### INPUT DATA
***

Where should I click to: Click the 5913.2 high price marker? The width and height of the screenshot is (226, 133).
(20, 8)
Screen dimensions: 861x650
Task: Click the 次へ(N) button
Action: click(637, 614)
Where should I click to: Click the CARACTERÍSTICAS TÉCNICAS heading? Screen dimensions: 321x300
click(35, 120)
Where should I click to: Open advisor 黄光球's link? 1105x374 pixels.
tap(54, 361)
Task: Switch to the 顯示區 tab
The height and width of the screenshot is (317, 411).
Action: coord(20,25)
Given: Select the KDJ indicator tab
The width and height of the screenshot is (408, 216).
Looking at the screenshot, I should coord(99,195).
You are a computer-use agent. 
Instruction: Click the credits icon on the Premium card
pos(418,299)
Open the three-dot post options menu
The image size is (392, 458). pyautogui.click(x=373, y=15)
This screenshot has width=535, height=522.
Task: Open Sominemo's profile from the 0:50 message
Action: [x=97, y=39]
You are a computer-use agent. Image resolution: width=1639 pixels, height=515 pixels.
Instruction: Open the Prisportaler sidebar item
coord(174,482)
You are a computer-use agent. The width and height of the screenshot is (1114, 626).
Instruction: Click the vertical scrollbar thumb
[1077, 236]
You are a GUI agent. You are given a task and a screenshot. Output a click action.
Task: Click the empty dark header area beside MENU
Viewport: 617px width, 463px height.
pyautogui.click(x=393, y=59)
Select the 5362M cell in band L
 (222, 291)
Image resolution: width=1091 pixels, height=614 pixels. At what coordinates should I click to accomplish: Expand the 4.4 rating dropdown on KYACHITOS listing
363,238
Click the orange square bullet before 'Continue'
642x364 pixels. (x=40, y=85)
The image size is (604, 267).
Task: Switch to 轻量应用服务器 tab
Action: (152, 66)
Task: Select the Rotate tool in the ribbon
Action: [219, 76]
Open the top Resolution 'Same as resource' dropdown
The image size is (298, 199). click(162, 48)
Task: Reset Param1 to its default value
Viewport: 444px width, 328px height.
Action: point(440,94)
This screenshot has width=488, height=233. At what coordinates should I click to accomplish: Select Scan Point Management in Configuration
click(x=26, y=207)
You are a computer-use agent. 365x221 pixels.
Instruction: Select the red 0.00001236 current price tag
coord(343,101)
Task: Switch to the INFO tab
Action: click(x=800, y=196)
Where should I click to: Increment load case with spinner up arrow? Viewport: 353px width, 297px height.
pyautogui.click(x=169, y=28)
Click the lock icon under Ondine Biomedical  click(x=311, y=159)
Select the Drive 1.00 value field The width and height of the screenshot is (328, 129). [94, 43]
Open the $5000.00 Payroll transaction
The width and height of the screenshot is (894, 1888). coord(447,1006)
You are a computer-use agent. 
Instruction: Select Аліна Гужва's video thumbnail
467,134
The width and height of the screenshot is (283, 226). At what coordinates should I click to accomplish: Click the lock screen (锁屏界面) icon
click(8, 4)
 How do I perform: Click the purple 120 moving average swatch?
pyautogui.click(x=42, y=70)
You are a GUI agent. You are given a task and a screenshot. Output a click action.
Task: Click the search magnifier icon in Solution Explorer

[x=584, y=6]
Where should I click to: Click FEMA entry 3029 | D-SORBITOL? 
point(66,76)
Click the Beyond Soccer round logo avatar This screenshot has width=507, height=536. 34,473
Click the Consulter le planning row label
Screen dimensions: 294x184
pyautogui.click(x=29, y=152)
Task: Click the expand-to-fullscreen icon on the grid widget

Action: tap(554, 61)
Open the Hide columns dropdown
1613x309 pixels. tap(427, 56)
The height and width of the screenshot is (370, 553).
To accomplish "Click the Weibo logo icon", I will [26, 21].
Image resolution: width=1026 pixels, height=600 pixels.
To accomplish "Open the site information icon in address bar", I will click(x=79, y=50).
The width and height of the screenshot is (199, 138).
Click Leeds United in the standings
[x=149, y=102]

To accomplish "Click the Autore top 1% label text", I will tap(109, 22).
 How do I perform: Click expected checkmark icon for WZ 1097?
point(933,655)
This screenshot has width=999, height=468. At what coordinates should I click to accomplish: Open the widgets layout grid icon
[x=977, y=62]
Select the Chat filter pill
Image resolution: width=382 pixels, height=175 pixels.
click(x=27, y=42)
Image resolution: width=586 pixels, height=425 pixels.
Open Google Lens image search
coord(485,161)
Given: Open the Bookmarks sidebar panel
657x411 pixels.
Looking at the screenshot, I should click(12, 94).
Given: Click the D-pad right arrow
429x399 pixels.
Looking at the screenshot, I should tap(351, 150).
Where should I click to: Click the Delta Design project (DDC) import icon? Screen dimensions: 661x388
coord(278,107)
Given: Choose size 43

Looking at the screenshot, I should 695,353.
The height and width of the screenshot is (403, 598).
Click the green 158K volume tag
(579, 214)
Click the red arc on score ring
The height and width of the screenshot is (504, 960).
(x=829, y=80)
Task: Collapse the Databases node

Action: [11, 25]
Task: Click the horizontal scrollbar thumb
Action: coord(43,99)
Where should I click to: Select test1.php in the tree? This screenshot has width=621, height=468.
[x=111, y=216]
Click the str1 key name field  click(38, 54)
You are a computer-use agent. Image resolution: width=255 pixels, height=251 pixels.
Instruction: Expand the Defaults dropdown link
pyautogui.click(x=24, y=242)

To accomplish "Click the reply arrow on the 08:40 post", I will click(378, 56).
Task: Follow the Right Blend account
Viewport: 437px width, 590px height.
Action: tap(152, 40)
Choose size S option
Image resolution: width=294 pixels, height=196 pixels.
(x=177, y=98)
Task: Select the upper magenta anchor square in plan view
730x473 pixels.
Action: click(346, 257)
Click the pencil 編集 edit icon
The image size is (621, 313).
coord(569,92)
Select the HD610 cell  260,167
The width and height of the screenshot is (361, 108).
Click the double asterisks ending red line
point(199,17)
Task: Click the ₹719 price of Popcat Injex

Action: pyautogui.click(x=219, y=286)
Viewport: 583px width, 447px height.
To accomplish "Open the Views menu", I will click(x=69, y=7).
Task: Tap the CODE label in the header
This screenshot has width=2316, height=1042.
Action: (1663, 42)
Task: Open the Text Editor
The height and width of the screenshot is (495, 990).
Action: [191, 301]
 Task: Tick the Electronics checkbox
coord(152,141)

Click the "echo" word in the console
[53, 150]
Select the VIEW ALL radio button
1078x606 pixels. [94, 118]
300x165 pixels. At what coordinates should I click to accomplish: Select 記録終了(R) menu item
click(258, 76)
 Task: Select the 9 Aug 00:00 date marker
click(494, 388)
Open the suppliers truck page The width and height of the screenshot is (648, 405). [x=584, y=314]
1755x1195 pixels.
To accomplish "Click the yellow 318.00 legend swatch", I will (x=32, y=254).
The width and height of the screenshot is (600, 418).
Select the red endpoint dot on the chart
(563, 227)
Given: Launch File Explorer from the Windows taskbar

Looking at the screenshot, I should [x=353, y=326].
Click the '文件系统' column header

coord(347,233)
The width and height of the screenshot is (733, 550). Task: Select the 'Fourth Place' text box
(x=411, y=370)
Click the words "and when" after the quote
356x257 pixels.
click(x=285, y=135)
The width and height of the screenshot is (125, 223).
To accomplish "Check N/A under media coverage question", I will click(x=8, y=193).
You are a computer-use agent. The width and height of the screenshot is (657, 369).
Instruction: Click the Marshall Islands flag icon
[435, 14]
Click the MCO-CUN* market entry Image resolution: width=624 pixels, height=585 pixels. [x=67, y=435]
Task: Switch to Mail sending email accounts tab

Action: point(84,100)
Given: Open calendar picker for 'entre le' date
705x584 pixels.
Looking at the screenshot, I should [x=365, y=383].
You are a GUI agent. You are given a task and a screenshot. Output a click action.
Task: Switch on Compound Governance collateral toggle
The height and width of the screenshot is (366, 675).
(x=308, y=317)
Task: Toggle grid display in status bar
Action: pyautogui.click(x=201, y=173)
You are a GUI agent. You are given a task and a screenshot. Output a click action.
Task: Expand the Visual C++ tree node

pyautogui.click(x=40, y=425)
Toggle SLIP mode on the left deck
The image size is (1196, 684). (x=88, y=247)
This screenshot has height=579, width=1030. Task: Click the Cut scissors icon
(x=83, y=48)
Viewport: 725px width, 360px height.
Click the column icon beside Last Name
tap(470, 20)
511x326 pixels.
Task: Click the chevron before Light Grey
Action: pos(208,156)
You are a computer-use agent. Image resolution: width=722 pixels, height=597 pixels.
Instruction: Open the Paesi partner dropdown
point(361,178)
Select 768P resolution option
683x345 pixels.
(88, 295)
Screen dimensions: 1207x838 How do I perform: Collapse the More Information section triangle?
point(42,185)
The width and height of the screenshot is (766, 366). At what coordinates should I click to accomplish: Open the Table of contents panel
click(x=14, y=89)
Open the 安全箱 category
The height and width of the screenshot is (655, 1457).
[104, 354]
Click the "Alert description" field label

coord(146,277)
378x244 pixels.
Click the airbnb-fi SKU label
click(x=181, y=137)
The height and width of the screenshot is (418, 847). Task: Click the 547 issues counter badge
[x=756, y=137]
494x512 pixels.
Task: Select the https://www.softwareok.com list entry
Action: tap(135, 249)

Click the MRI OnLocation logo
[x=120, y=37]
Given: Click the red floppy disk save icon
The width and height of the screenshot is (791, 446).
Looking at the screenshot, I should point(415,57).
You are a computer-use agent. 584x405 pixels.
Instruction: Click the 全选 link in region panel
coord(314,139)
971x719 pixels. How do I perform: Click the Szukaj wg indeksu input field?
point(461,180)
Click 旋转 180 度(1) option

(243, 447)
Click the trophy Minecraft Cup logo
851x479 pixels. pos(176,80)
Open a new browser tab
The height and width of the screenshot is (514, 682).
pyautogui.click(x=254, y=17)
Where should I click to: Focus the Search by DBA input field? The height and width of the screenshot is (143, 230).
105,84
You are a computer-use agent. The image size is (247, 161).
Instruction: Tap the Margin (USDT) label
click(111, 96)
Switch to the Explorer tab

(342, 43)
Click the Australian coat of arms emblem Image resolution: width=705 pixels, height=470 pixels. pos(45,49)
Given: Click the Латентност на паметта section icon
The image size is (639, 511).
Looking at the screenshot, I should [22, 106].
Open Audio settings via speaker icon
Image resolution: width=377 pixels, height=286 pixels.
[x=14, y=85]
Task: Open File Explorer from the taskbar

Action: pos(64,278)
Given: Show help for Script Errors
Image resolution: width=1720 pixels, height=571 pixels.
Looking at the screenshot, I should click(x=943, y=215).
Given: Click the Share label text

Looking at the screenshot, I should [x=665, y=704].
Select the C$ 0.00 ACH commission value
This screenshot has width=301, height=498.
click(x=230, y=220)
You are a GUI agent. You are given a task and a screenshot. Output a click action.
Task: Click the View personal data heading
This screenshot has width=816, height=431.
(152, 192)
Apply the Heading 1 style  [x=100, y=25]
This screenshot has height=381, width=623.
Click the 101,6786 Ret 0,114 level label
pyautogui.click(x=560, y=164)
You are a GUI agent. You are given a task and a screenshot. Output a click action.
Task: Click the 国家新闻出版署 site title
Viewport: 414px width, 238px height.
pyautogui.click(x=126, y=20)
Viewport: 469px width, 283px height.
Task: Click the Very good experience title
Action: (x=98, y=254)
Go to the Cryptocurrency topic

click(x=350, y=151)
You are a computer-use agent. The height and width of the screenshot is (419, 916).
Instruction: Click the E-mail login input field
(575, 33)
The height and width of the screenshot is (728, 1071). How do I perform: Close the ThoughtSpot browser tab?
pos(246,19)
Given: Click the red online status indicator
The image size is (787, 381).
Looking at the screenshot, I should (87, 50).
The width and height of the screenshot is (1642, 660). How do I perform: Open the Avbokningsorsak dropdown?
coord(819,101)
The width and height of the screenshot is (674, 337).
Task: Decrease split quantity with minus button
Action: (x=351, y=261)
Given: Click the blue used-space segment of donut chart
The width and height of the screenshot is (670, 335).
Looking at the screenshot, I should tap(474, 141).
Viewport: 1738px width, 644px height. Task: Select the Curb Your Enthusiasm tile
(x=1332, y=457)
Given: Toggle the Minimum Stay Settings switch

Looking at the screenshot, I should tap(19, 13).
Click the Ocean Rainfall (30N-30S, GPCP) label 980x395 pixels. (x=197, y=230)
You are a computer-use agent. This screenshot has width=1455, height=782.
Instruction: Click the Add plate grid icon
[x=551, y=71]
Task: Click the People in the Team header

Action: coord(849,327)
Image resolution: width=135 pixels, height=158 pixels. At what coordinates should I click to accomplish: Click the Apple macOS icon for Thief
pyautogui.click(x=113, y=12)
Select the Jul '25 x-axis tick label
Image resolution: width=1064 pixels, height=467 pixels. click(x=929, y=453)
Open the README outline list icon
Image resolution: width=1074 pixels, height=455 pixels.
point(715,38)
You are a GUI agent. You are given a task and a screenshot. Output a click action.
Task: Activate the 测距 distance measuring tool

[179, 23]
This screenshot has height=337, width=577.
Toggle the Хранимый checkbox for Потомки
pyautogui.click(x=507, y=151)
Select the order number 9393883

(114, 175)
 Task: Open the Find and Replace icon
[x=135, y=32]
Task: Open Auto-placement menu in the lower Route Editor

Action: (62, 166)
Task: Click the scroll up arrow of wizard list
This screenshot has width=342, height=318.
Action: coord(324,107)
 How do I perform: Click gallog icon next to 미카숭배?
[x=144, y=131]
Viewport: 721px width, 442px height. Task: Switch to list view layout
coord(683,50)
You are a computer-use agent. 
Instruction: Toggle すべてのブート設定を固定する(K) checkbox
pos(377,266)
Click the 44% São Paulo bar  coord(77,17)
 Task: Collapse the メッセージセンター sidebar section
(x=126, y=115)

***

### REQUIRED ACTION
Using the records above, report each line with the string "indicator".

### SOLUTION
Given: Select the KDJ indicator tab
Given: Click the red online status indicator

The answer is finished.